Roger Moore: San James Bond
De Vive y deja morir (1973) a Panorama para matar (1985), Moore es el Bond favorito de toda una generación de espectadores que creció viendo sus películas y que disfrutó de su desparpajo, aire flemático y sentido de la ironía. Para ellos, Moore es el más divertido y entretenido de los Bond. Sin embargo, Moore es también el más controvertido de todos los Bond. Tiene multitud de detractores, que consideran que el actor británico convirtió al personaje en una pantomima: una caricatura del agente secreto. Estos afirman que Moore no se tomaba el papel en serio y que sus doce años a la cabeza de la saga es un era para el olvido. Adorado u odiado, Moore no ha caído en el olvido.
Timothy Dalton: En la sombre del olvido
Dalton solo fue Bond en dos ocasiones: 007: alta tensión (1987) y Licencia para matar (1989). Por una parte, Dalton se ganó el apreció de los fans de la saga que no soportaban a Moore, sin embargo pronto resultó evidente que Timothy no tenía la presencia y carisma necesarios para ser un gran Bond. Los productores buscaron en él el opuesto a Moore y se les fue la mano: el Bond de Dalton era tan serio que nunca llegó a encarnar la esencia anti-heroica del personaje.
Pierce Brosnan: James Remington Steele Bond
Durante cuatro películas (de Goldeneye -1995- a Muere otro día -2002-), Pierce Brosnan pareció encontrar el equilibrio entre lo conseguido por Moore y Dalton, un Bond carismático y contundente (armado con la tecnología de la generación digital) que a la vez conservaba intacto un lúdico sentido irónico.
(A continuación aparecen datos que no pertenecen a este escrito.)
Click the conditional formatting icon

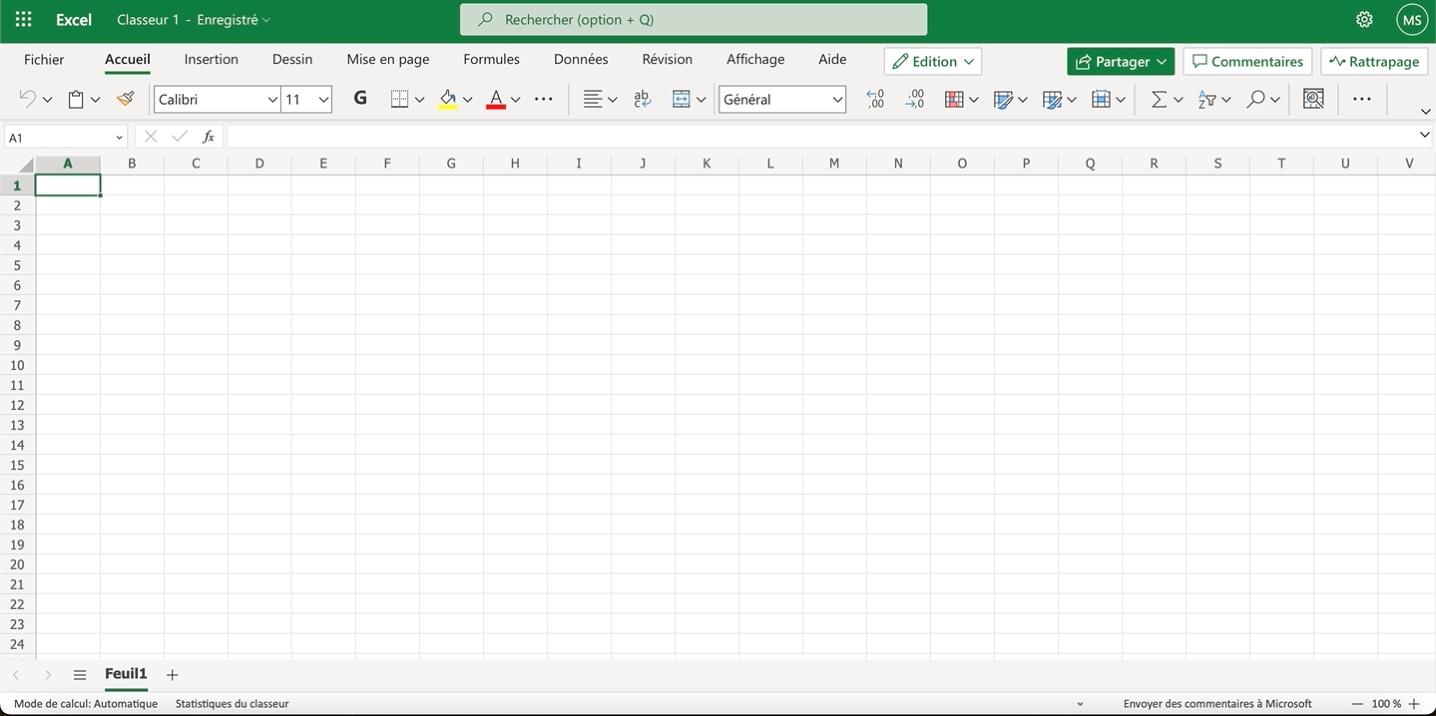click(x=954, y=99)
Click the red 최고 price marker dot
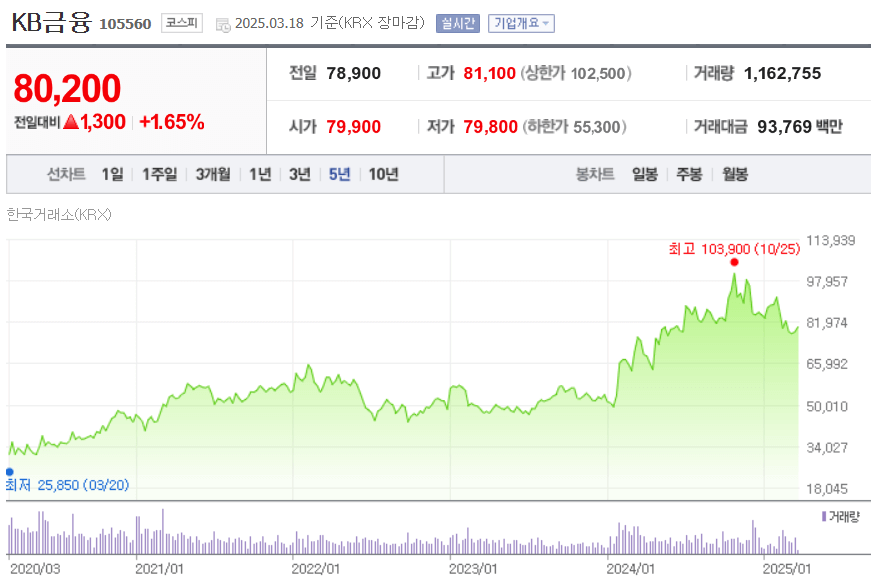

Según los especialistas de la saga, el mayor problema al que se enfrentó Brosnan no tiene tanta relación con su interpretación como con las tramas de las películas que le tocó protagonizar. A estas alturas, todas las novelas de Ian Fleming ya habían sido adaptadas y Brosnan tuvo que enfrentarse a argumentos retorcidos, incluso ridículos. Para algunos, películas como El mañana nunca muere (1997) o El mundo nunca es suficiente (1999) son de las peores de la saga.
Daniel Craig: James Bond redux
¿Cuál era el futuro de Bond después de Pierce Brosnan? ¿Hacia dónde se dirigiría la saga? En una de las decisiones más arriesgadas que se recuerdan, los productores de la franquicia Bond contrataron a un tipo rubio, bajito y de ojos azules para ser el nuevo agente 007. Cabe recordar que en un principio nadie daba un duro por Daniel Craig. Los fans se manifestaron (en campañas de Internet) en contra de Craig y la incertidumbre se cernía sobre la saga. Sin embargo, el riesgo dio sus frutos. La recompensa: la película más taquillera de la saga Bond, Casino Royale (2006). Y encima, un amplio reconocimiento crítico que destacaba la capacidad de Craig para refundar el personaje y dotarlo de la ambigüedad moral de su tiempo. Una nueva era comenzaba. Lejos de las gracias de Brosnan o Moore, y a mucha distancia de la sensualidad de Connery, Daniel Craig ha sabido construir a un personaje diferente: arrogante, brusco, torturado. Un héroe con mucho futuro y una nueva misión a la vista: Quantum of Solace.